Affiliations: 1/ Lancaster Environment Centre, Lancaster University, UK; 2/ Australian Institute of Marine Science, Australia

Email: nick.graham@lancaster.ac.uk; a.macneil@aims.gov.au

Lead contact: Nick Graham

Description: Fishing is one of the most pervasive threats to coral reef fishes, yet reef fisheries also support food security and livelihoods for hundreds of millions of people across the tropics. This conflict has led to a new emphasis in reef fisheries science on balancing catch rates with ecosystem functioning to achieve long-term sustainability. Such an approach can take various forms, from species or area exclusions, to fisheries targets that maintain key ecosystem functions. This multidisciplinary session will bring together talks on ecosystem approaches to fisheries management, touching on issues such as sustainable catch rates, influence of management alternatives on ecosystem functioning, socially and culturally appropriate management, and improving livelihoods while sustaining the ecosystem. In particular, we welcome talks on the following topics:

  • Coral reef approaches to ecosystem based fisheries management;
  • Yield and functional consequences of differing management approaches;
  • Maximizing fisheries sustainability;
  • Socially and culturally appropriate fisheries management;
  • Changing functional compositions of reef fish in response to fishing;
  • Social or economic effects on catch composition

Expected Audience: With the publication of several high-profile papers in this area, this session is expected to attract a sizeable audience of between 200-400 people, from a range of backgrounds.

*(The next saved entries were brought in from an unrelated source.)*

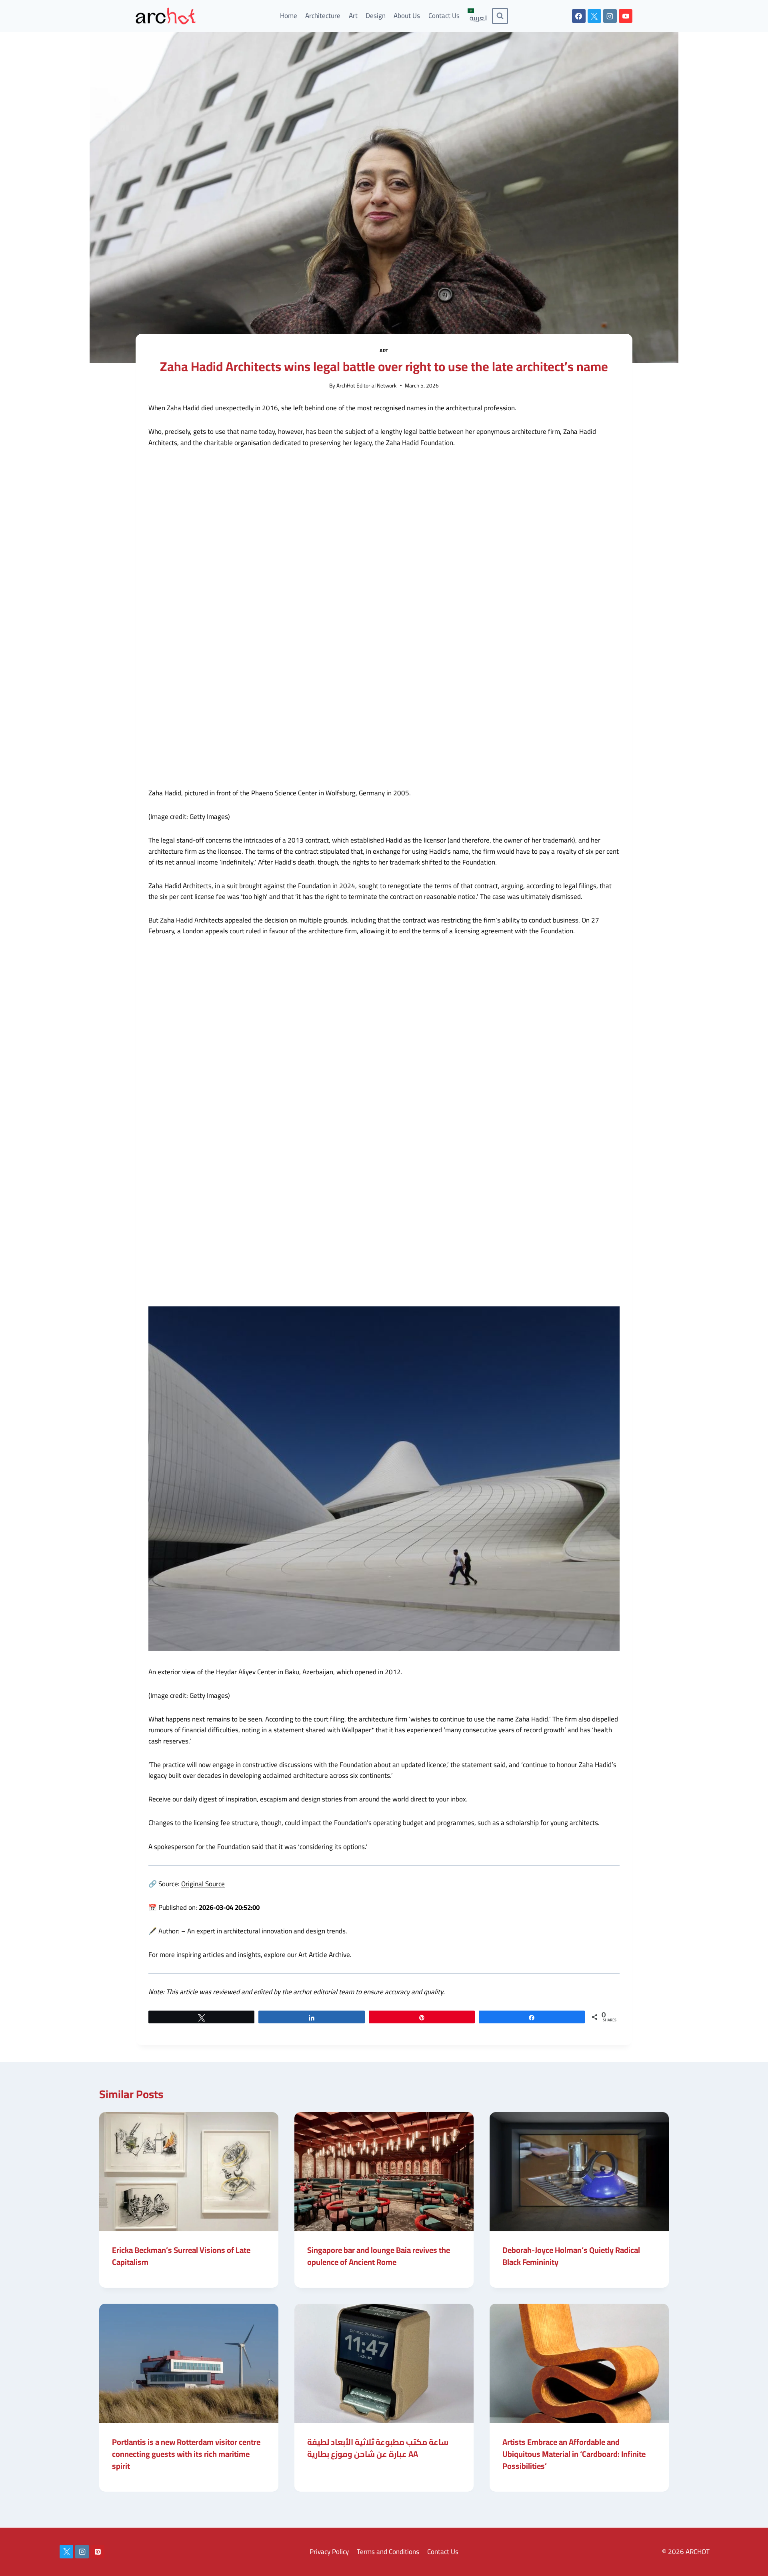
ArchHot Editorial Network (366, 385)
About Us (407, 15)
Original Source (203, 1883)
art (384, 350)
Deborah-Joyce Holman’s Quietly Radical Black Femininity (571, 2256)
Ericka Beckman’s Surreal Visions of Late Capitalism (181, 2256)
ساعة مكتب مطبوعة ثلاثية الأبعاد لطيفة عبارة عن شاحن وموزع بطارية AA (377, 2447)
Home (288, 15)
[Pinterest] (97, 2551)
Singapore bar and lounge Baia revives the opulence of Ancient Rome (378, 2256)
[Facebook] (579, 16)
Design (376, 15)
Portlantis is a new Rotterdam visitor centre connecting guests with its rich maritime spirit (186, 2453)
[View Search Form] (500, 16)
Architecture (322, 15)
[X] (594, 16)
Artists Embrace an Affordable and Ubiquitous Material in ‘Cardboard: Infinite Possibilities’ (574, 2453)
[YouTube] (625, 16)
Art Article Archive (324, 1954)
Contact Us (444, 15)
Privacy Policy (329, 2551)
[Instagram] (610, 16)
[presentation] (188, 2172)
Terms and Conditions (388, 2551)
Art (353, 15)
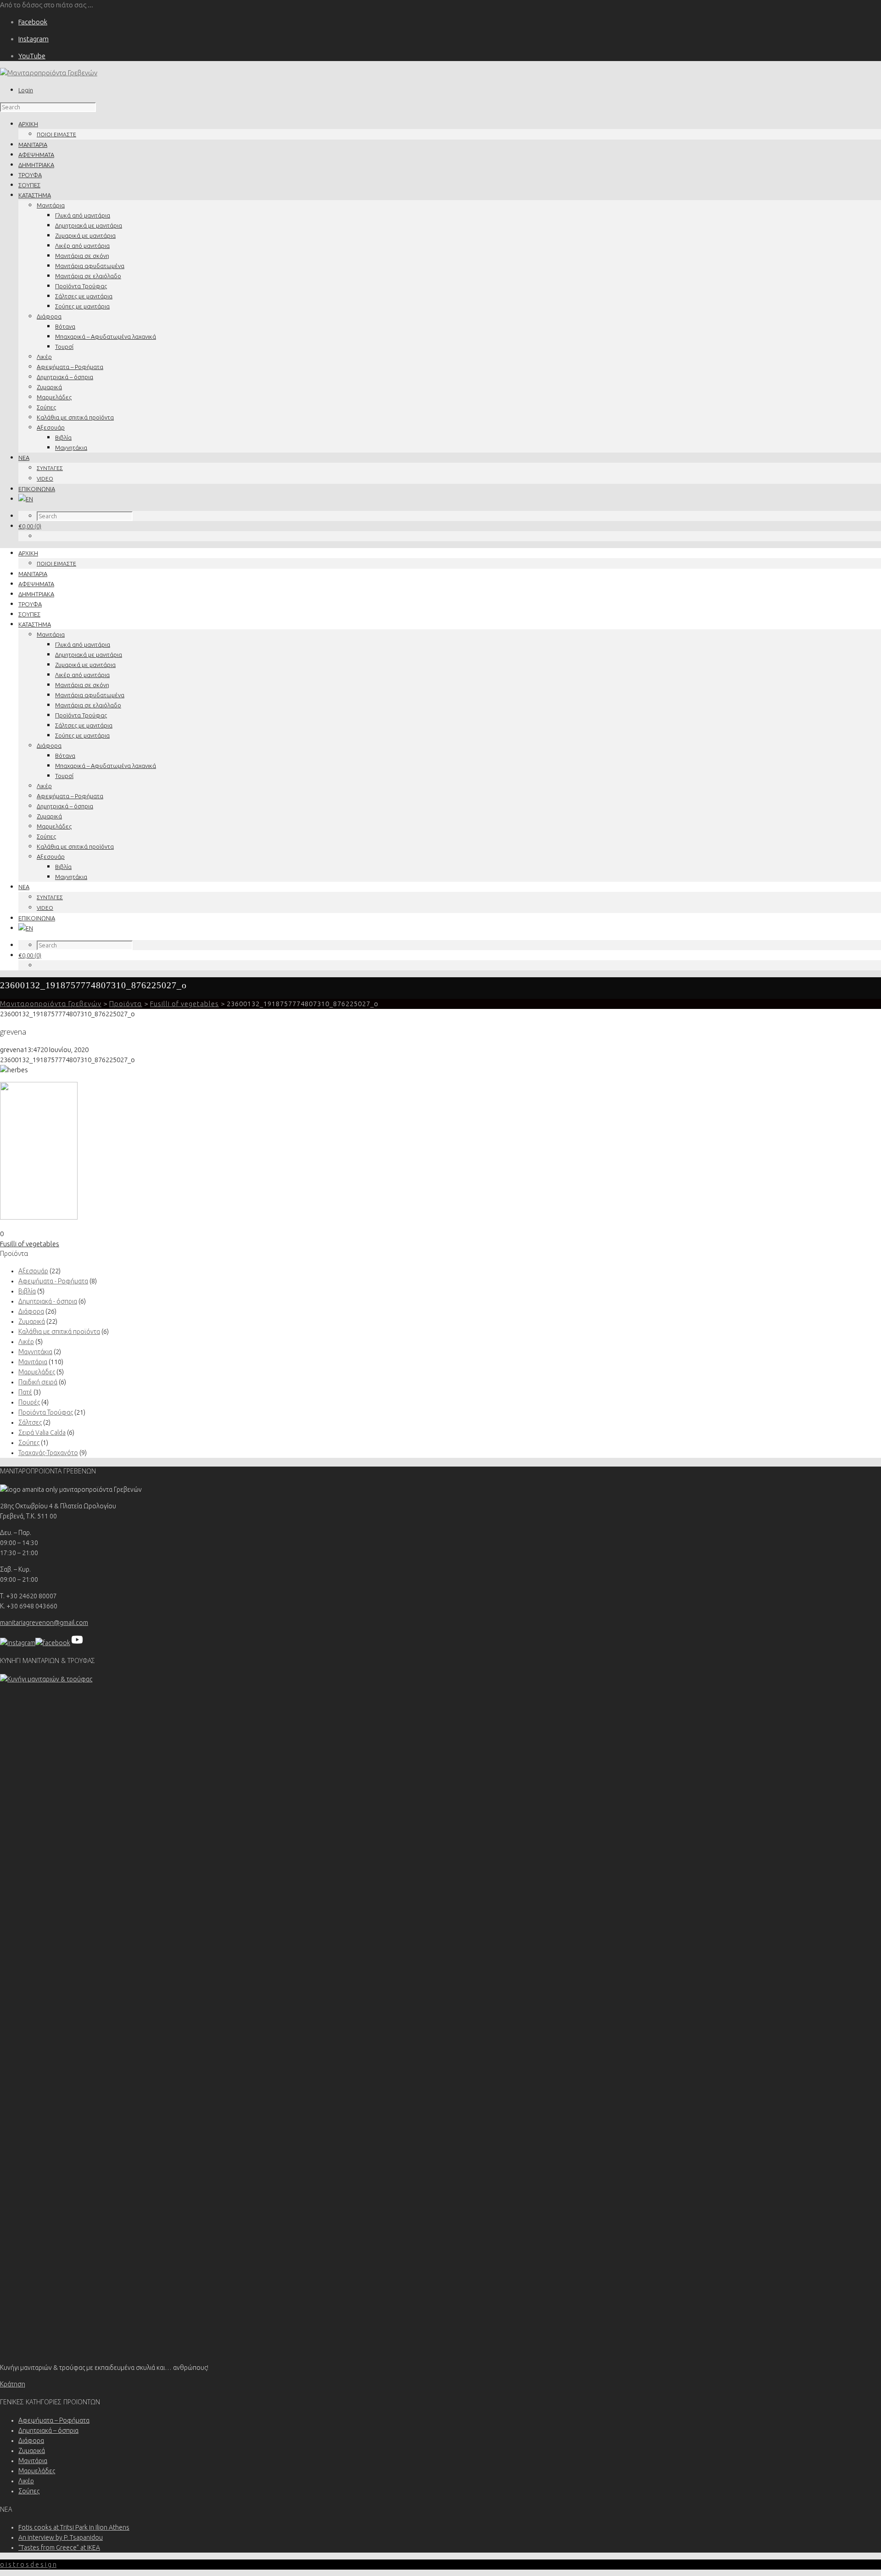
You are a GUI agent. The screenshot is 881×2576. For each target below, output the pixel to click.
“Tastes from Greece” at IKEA (59, 2547)
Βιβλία (63, 437)
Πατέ (25, 1392)
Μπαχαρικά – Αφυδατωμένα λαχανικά (105, 336)
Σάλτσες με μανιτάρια (83, 296)
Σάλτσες (30, 1422)
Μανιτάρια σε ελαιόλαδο (88, 276)
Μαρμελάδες (54, 397)
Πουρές (29, 1402)
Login (25, 90)
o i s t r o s (28, 2564)
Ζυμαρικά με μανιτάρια (85, 235)
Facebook (32, 22)
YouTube (31, 56)
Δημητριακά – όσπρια (65, 377)
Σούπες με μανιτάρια (82, 306)
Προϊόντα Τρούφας (81, 286)
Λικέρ (44, 356)
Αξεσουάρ (51, 427)
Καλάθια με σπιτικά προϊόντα (75, 417)
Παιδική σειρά (37, 1382)
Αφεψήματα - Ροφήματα (53, 1281)
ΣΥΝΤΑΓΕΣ (50, 468)
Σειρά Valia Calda (42, 1432)
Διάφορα (49, 316)
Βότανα (65, 326)
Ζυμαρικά (49, 387)
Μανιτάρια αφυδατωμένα (89, 266)
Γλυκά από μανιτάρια (82, 215)
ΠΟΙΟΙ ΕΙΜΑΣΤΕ (56, 134)
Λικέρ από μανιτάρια (82, 245)
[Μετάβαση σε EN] (25, 499)
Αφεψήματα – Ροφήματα (70, 367)
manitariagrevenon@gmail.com (44, 1622)
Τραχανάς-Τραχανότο (48, 1452)
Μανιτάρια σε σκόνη (82, 255)
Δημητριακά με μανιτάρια (88, 225)
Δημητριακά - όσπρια (47, 1301)
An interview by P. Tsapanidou (60, 2537)
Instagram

It will target a wide range of fisheries scientists, fish ecologists, conservation organizations, and managers, particularly those working in the developing world. The session will be of relevance to anyone with interests in ecosystem function, fisheries, livelihoods, coral reef management, and reef conservation. Of note, the session will also be relevant to social scientists working on fisheries management, so should draw a multi-disciplinary audience.